Finally, try to keep your elbows higher than your wrists as you extend forward to mimic the high elbow entry of the freestyle stroke. A good place to start is to do 3 rounds of 1-minute rollouts with 30 seconds rest in between. If you can reach 20 full extensions in a minute you are doing well!
3. Goblet Squat
Squats are amazing for building lower body strength and they are frequently prescribed by strength and swim coaches. This popular compound movement triggers all large muscle groups in your legs as well as your glutes and core muscles. Strengthening these muscles will enable you to maintain balanced and have a better streamline in the water.
The goblet squat is a lesser-known variant that involves holding the weight tightly in front of your chest with your hand cupped like a goblet. To get the full benefit from this effective muscle-building exercise and avoid injury, you need to watch for these common mistakes:
- Do not let your knees cave in towards each other
- Press up from your heels and avoid leaning onto your toes
- Maintain a neutral spine
- Utilize the full range of motion – “Ass to the grass”
- Avoid your knees from going too far over your toes
4. Prone or Inclined I-Y-T Exercise
This exercise activates the posterior muscle chain by strengthening your upper back muscles, especially the scapular, rhomboidal, and trapezius muscles. This is a great exercise to counteract the overdeveloped anterior chain – mainly consisting of the chest and anterior deltoid muscles. Over time, this exercise improves posture by strengthening the muscles responsible for pulling back slouched rounded shoulders.

=== RECORDS SHOWN ===
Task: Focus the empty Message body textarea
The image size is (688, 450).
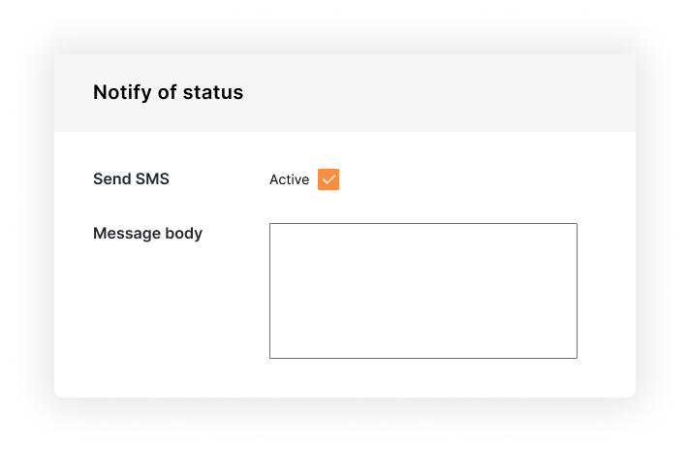Action: [x=423, y=291]
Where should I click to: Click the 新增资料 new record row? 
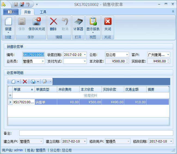click(90, 95)
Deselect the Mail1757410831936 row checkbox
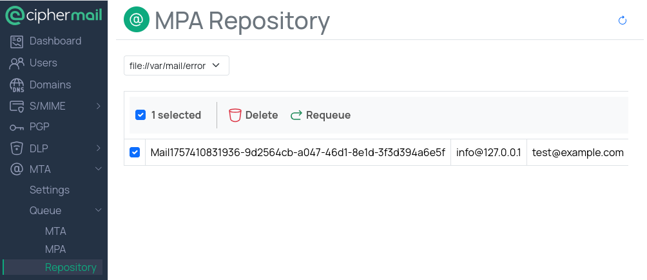647x280 pixels. [135, 152]
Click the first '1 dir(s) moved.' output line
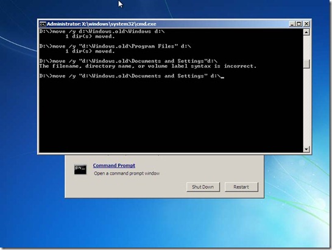 [90, 37]
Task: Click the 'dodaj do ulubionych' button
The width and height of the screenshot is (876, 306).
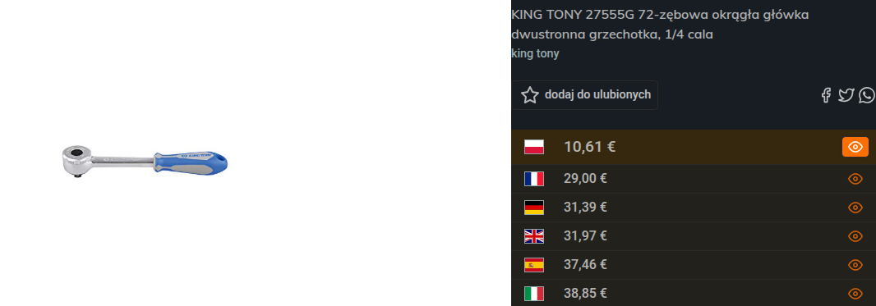Action: point(584,95)
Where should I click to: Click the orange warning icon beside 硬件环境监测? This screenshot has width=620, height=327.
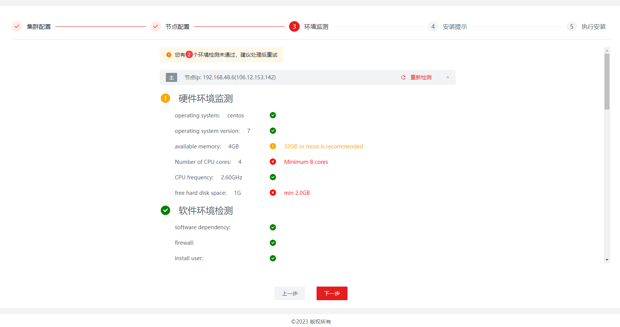pyautogui.click(x=165, y=98)
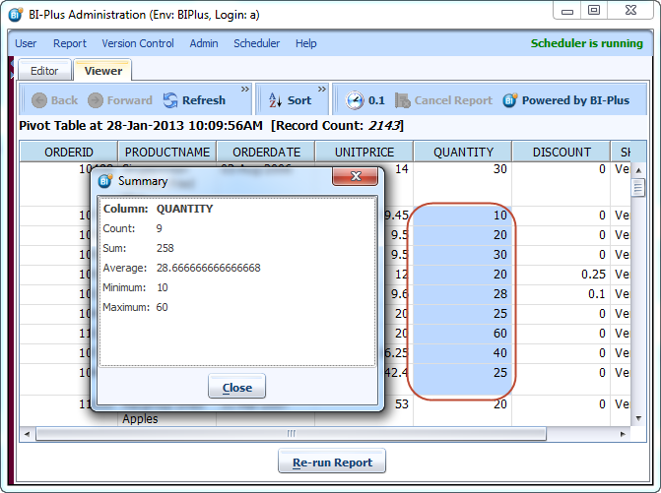Screen dimensions: 661x493
Task: Click the 0.1 timer gauge icon
Action: (x=355, y=100)
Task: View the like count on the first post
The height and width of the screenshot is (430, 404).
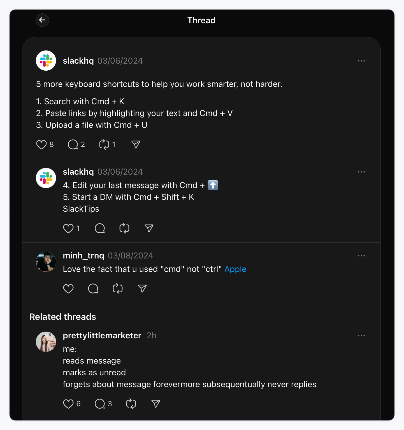Action: click(x=52, y=144)
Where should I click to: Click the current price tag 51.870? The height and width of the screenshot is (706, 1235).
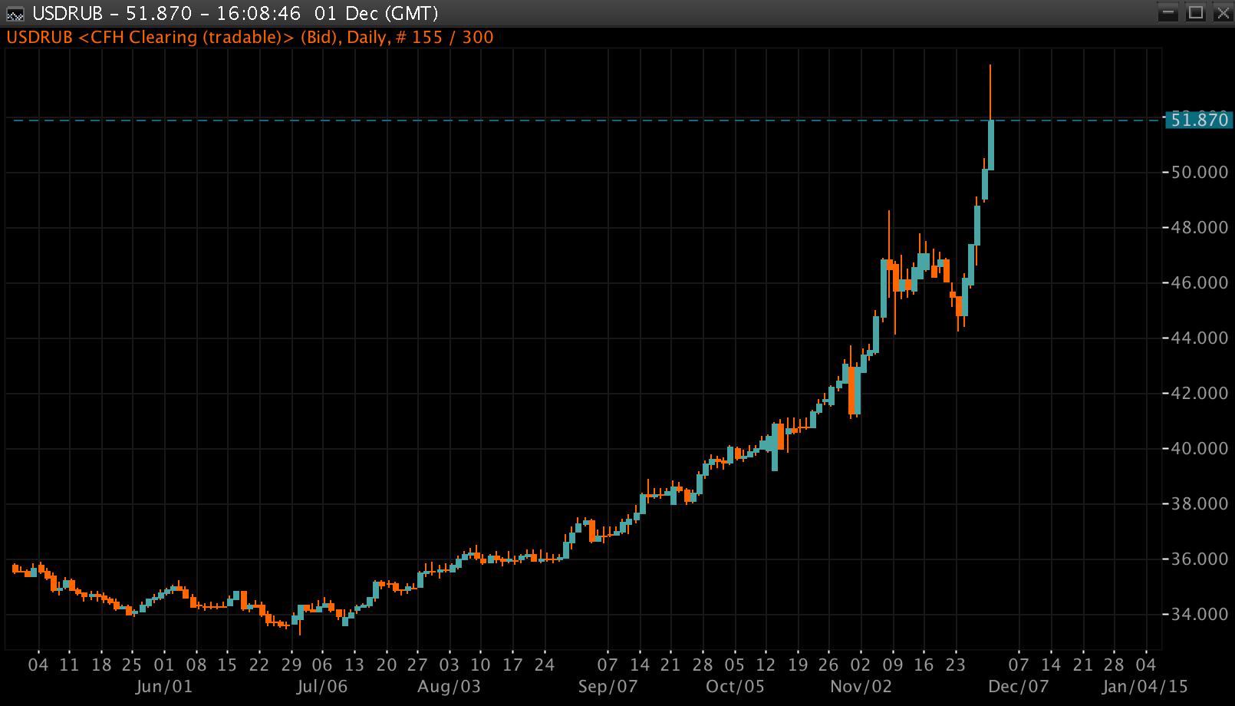(x=1198, y=120)
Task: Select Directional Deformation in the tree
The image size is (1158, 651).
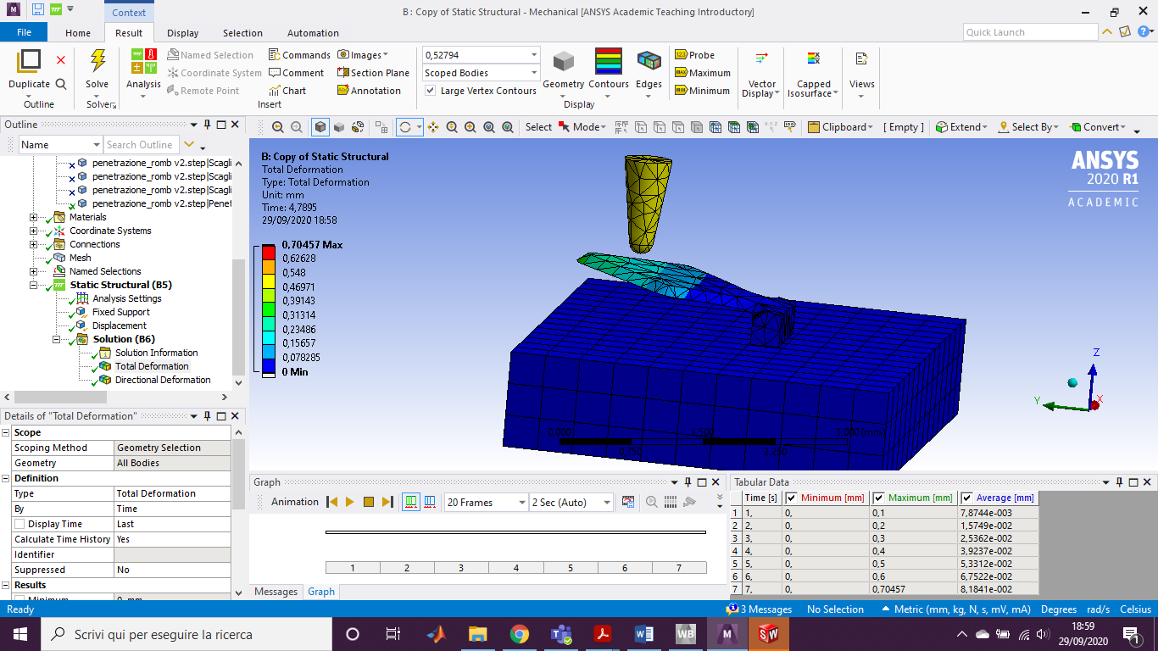Action: 163,380
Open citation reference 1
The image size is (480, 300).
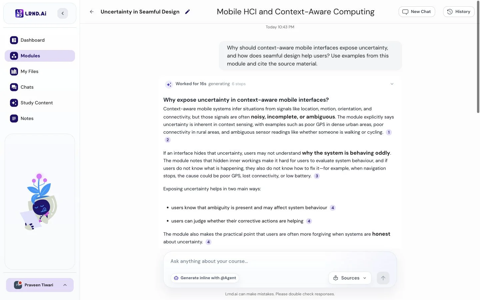389,132
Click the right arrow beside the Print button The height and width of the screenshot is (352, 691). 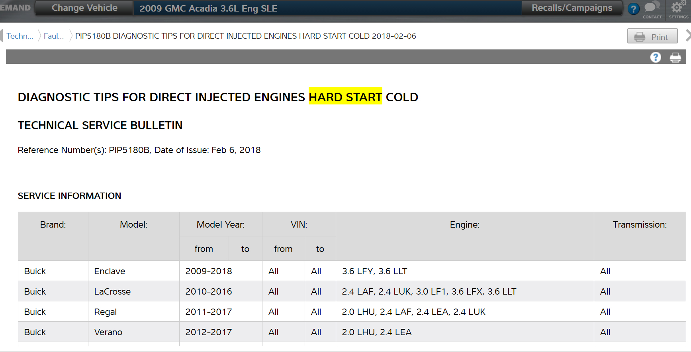pyautogui.click(x=687, y=36)
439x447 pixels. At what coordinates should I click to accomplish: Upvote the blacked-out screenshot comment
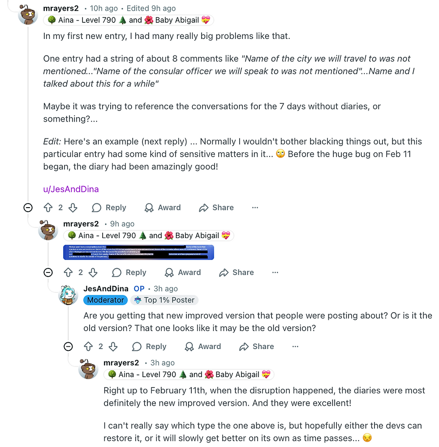point(68,272)
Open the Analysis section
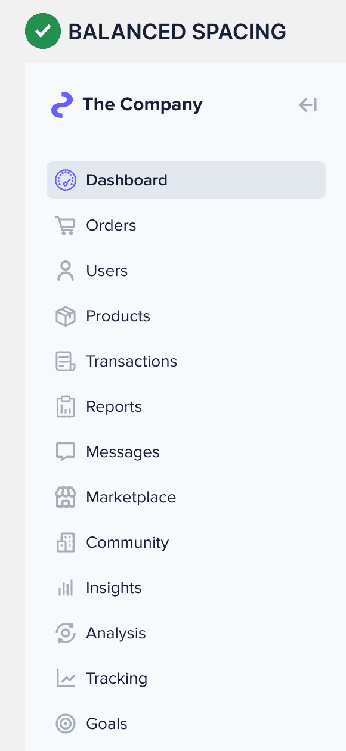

=== TASK SET ===
1 – Extract, word for word, the portion of the text on strength exercises for swimmers that runs from "- Avoid your" up to and including "slouched rounded shoulders.".
2 – Continue the text on strength exercises for swimmers, starting after its final sentence.

=== SET OF ANSWERS ===
1 –
- Avoid your knees from going too far over your toes
4. Prone or Inclined I-Y-T Exercise
This exercise activates the posterior muscle chain by strengthening your upper back muscles, especially the scapular, rhomboidal, and trapezius muscles. This is a great exercise to counteract the overdeveloped anterior chain – mainly consisting of the chest and anterior deltoid muscles. Over time, this exercise improves posture by strengthening the muscles responsible for pulling back slouched rounded shoulders.

2 –
You can do this exercise prone – laying flat on your belly – or inclined on a bench or exercise ball. You want to use a very lightweight for this (no more than 5 pounds). The exercise is performed by moving your straight arms up and down in each position of I, Y, and T. One common mistake people make is facing their thumbs the wrong way, correct is: down for the I, up for the Y and T.
5. Single-arm Dumbbell Row
Like the I-Y-T exercise, the single-arm dumbbell row also targets the weaker posterior chain, but this time you are targeting the lower-mid back muscles. If done right, the single-arm dumbbell row strengthens your latissimus dorsi, which is responsible for drawing the upper arm downward and backward and rotating it inward when swimming.
When performing this movement, you must keep your back straight and keep your head slightly higher than your hips so that there is room to pull your elbow to a level behind your torso. Additionally, you need to pull back with your elbow, not your bicep, by keeping your forearm perpendicular to the ground.
You can never go wrong with a well-executed push-up in your strength workout routine. The push-up can help you strengthen your chest while engaging the core, which will help you maintain proper form when you get tired.
When doing a push-up, most people try to execute the movement as quickly as possible. However, to get the most benefit from a push-up, you should slow down the eccentric phase (aka lowering your chest to the floor) and be explosive on the concentric phase (aka pressing back up to a high plank).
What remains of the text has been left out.